Thermodynamic and structural relationships between the two polymorphs of 1,3-dimethylurea

Abstract

The title compound exists as polymorph (I), Fdd2 with Z = 8 [Pérez-Folch et al. (1997). J. Chem. Cryst. 27, 367–369; Marsh (2004). Acta Cryst. B60, 252–253], and as polymorph (II), P21212 with Z = 2 [Martins et al. (2009). J. Phys. Chem. A, 113, 5998–6003]. We have redetermined both structures at somewhat lower temperatures [(I) at 180 K rather than room temperature; (II) at 100 K rather than 150 K]. For polymorph (I) the space group Fdd2 is confirmed rather than the original choice of Cc. The molecular structures of both polymorphs are essentially identical, with exact crystallographic twofold symmetry, approximate C2v symmetry, and a trans orientation of the H—N—C=O moiety. In both polymorphs the molecules associate into chains of rings with graph set C(4)[R21(6)] via bifurcated hydrogen-bond systems C(N—H)2⋯O=C. In the polar structure (I) the chains are necessarily all parallel, whereas in (II) equal numbers of parallel and antiparallel chains are present.

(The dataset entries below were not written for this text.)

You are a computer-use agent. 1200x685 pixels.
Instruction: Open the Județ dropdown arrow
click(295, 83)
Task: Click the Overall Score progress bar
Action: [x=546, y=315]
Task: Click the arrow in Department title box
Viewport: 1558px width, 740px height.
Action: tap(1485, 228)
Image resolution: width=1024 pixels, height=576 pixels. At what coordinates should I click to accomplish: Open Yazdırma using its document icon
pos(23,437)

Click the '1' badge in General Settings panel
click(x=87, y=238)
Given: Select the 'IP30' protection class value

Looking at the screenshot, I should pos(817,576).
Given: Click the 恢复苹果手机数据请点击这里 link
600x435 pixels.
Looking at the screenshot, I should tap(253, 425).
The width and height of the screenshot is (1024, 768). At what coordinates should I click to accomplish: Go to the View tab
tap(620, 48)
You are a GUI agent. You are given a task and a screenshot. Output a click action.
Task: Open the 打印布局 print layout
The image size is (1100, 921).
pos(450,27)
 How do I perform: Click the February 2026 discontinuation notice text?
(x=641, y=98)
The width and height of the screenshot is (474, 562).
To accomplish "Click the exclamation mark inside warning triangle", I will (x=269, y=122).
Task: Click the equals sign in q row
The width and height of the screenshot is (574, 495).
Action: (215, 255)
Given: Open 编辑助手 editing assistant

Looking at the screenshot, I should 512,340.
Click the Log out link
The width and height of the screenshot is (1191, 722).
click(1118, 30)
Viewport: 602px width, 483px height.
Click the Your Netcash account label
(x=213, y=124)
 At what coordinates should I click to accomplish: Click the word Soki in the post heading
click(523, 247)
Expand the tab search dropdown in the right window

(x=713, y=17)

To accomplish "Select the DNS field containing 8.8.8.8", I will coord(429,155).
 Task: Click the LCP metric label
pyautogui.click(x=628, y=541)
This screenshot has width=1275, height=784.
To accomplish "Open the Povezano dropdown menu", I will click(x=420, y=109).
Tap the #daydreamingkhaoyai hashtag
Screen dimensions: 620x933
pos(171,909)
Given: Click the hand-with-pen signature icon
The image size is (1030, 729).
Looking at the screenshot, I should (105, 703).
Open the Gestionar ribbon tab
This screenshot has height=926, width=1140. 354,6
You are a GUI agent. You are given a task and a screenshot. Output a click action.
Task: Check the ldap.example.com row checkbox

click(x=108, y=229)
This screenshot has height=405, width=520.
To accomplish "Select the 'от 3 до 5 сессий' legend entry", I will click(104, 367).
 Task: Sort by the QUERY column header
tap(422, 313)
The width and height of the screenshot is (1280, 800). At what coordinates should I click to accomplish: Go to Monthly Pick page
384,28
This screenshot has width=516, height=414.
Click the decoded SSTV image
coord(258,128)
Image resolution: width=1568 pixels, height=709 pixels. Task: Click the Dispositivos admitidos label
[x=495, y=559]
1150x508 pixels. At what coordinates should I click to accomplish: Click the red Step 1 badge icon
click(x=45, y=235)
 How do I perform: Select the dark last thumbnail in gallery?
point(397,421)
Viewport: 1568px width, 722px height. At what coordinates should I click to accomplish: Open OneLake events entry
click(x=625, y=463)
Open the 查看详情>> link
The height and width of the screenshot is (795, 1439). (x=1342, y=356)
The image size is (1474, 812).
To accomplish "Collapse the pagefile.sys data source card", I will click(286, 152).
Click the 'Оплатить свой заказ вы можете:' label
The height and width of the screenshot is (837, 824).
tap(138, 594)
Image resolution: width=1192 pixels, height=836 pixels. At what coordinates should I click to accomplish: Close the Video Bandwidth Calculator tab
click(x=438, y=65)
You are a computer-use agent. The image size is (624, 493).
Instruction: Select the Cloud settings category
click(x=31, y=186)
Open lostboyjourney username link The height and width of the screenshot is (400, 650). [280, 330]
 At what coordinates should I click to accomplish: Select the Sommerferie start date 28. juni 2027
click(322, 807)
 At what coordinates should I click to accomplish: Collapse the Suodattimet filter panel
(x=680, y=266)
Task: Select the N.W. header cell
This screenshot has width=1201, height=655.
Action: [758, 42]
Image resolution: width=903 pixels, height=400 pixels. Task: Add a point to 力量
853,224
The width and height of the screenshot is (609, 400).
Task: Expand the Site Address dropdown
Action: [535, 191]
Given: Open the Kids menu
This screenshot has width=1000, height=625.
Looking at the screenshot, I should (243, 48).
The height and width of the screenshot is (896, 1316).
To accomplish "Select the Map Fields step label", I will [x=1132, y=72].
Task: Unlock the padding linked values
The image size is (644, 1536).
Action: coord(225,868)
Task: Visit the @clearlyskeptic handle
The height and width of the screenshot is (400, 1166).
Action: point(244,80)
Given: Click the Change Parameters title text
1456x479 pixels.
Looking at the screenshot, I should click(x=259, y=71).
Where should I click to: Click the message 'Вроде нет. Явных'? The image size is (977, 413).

Further physical investigations [differential scanning calorimetry (DSC), powder investigations, solvent-induced phase conversions] were undertaken: these showed: (i) that the commercially available compound consists predominantly of polymorph (II), which on heating transforms into polymorph (I) by an endothermic reaction, so that both polymorphs are related by enantiotropism; (ii) that polymorph (I) represents the more stable modification at room temperature, where polymorph (II) is metastable, with the thermodynamic transition temperature lying somewhere between 253 K and room temperature. An apparent third polymorph, consisting of fibrous needles, was shown by powder diffraction to consist of a mixture of polymorphs (I) and (II).